Quick Thoughts: Big Blue Puts on a Red Hat

  • IBM’s $33.4B deal for RHAT is an expensive (63% premium) acquisition that greatly expands IBM’s play in hybrid enterprise cloud solutions, and better positions its cloud platform for the future.
  • The all-cash deal will eat about 2 years of operating cash flow. IBM will pause its share buybacks but sustain its dividend. Management expects accretion in 12 months.
  • Cloud demand is shifting toward traditional enterprise IT, which demands hybrid solutions to help transition in-house datacenter applications to public platforms and to help manage usage across multiple cloud hosts.
  • There are significant strategic synergies in the deal. IBM will have the most complete platform of software and services for hybrid cloud customers and could use that strength to better position its hosting platform and infrastructure software.
  • This keeps RHAT away from rivals, particularly AMZN, who lack IBM’s credentials as a hybrid solutions provider. The addition of RHAT’s expected 15% topline growth and sales synergies should also tip IBM into sustainable revenue growth.

IBM’s CEO Ginny Rometty broke out the checkbook on Sunday to pick up enterprise software and services company Red Hat. This combination has a lot to speak for it. IBM’s strength remains levering its huge existing customer list with solutions that help transition to a public cloud future. It sells cloud hosting, hosted infrastructure software platforms, AI APIs, SaaS applications, and most prominently, IT consulting services to move the process along. Still, most of IBM’s sales and profits remain tied to its proprietary premises-based hardware and software products, which are on a long slow decline to oblivion.

Red Hat expands IBM’s cloud products and expertise to the growing world of open source software, where the money is made from the support services, higher level software functions based on the open source code and from hosting. IBM’s huge sales operation and longstanding customer relationships become assets to introduce Red Hat’s capabilities to a much broader audience. Classic sales synergies with yet undisclosed cost savings to boot. IBM and Red Hat had already been partners to push an open source technology called containerization. Containers allow enterprises to breakup their computing loads to small pieces and shift them easily between multiple cloud hosts, looking for best performance at the lowest costs. This technology will be key for most traditional enterprises, who are gradually moving applications from their internal datacenters onto public cloud hosting platforms and are loath to be locked in. The combined IBM/Red Hat will be a clear leader in this area and an obvious partner for many enterprises contemplating a cloud move to Microsoft Azure, Amazon Web Services, Google Cloud Platform or even IBM’s own SoftLayer. Indeed, we suspect that this will be a considerable shot in the arm for those existing IBM cloud services.

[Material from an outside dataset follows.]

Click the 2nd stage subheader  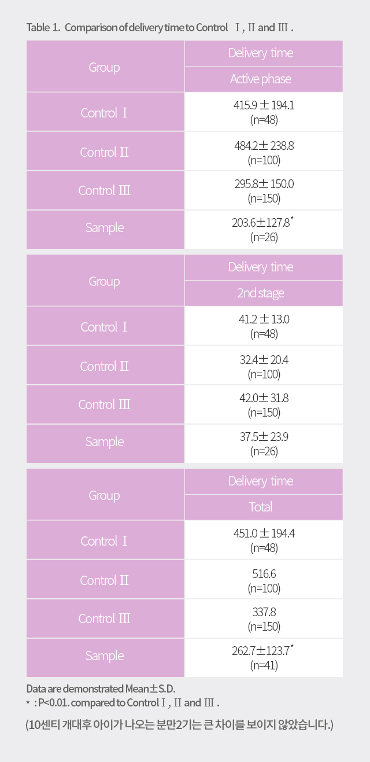pos(264,293)
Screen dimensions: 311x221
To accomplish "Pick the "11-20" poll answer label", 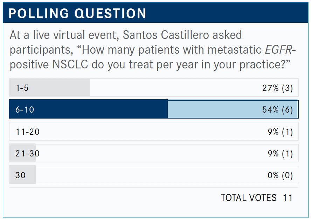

We also think that it is important that IBM kept Red Hat out of the hands of those rivals. Its only real advantage in the enterprise cloud is its expertise and willingness to work in a messy, heterogenous solution, bridging enterprise datacenters to public platforms and helping enterprises manage multiple cloud partners. Microsoft plays in these areas, specifically where heterogenous means Microsoft proprietary platforms, like Windows or SQL, combined with open source. Google has technical strength in containerization and a commitment to open source but is not well positioned with most traditional enterprises or particularly familiar with their problems. Its increasingly close partnership dance with Salesforce might give it a better play someday, but right now it is not playing in IBM’s sandbox. Amazon is dominant with web-based businesses, but the incremental cloud demand is coming from traditional enterprises where it is not well positioned. We thought this was the most likely future home for Red Hat, but Big Blue stepped in.

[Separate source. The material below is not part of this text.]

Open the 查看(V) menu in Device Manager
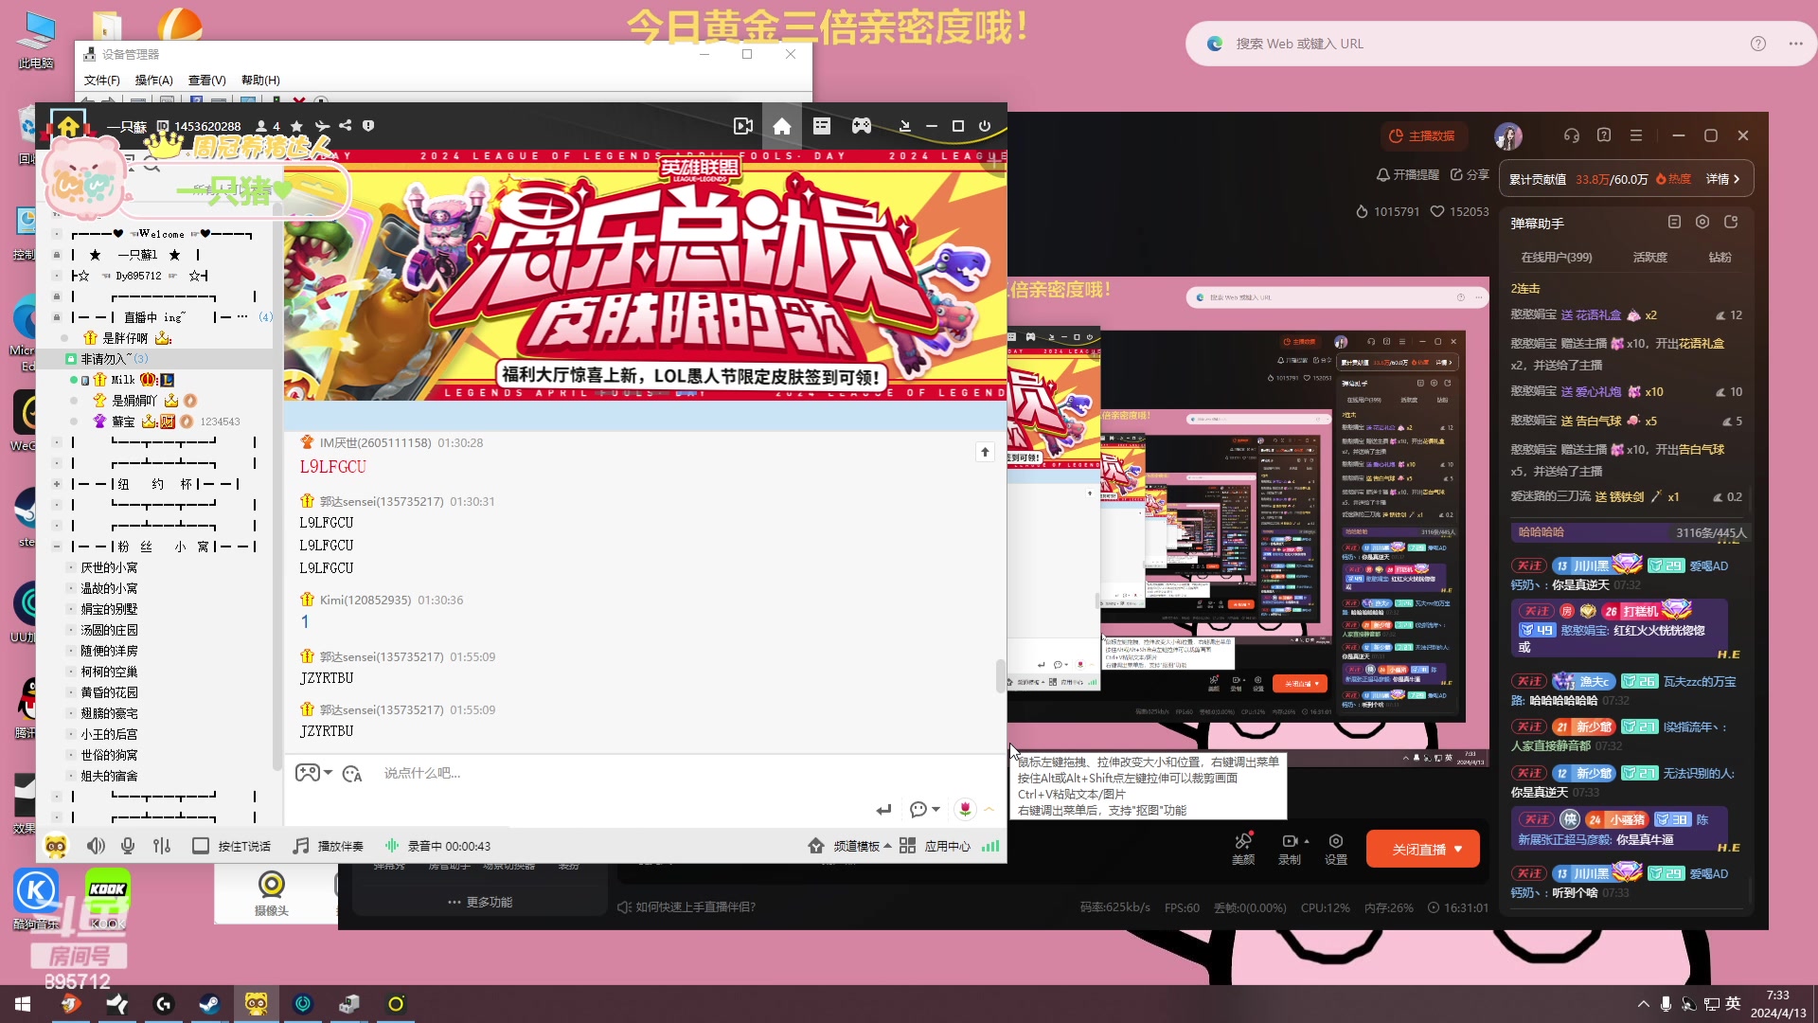 tap(206, 81)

Consensus forecasts have IBM sales down $460M and Red Hat sales up about $500M in 2019. Presuming some bit of sales synergy between the two, it seems a good bet that this deal is the one that finally pushes IBM across the line to sustainable growth. (N.B. We would be a bit more optimistic than that.) It also may be IBM’s best chance yet to establish itself as a bona fide player in the public cloud market, rather than just a waystation on the route to an Amazon-Microsoft-Google dominated future.